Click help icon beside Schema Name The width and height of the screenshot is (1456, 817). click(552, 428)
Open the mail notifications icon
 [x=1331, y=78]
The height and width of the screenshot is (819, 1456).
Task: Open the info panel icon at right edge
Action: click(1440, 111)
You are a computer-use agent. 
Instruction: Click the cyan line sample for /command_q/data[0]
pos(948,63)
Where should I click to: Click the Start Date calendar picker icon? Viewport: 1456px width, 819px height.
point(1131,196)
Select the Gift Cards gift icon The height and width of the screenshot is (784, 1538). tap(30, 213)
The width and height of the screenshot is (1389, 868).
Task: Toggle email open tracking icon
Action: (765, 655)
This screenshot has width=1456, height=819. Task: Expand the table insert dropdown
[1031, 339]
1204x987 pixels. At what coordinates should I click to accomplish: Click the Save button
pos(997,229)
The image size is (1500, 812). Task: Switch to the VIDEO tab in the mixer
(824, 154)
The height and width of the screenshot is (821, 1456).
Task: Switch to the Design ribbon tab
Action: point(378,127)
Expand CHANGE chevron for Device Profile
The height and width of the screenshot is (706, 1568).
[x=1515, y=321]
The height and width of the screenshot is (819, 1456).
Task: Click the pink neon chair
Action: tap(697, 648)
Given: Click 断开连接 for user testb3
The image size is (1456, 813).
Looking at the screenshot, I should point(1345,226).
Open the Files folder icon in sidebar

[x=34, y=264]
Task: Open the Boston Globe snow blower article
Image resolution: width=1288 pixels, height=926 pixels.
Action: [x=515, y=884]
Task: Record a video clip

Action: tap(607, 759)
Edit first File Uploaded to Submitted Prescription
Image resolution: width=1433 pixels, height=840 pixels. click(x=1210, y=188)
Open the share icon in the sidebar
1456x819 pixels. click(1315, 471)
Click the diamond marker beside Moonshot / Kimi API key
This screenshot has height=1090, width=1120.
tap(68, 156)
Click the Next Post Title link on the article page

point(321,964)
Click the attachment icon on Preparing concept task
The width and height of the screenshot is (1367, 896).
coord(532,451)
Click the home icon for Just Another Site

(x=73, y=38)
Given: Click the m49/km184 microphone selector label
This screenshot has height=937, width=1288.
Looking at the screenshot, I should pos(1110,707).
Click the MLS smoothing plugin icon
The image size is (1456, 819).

-------------------------

## Problem details
Count each line above with "Given"; write only the number.

## Exercise answer
2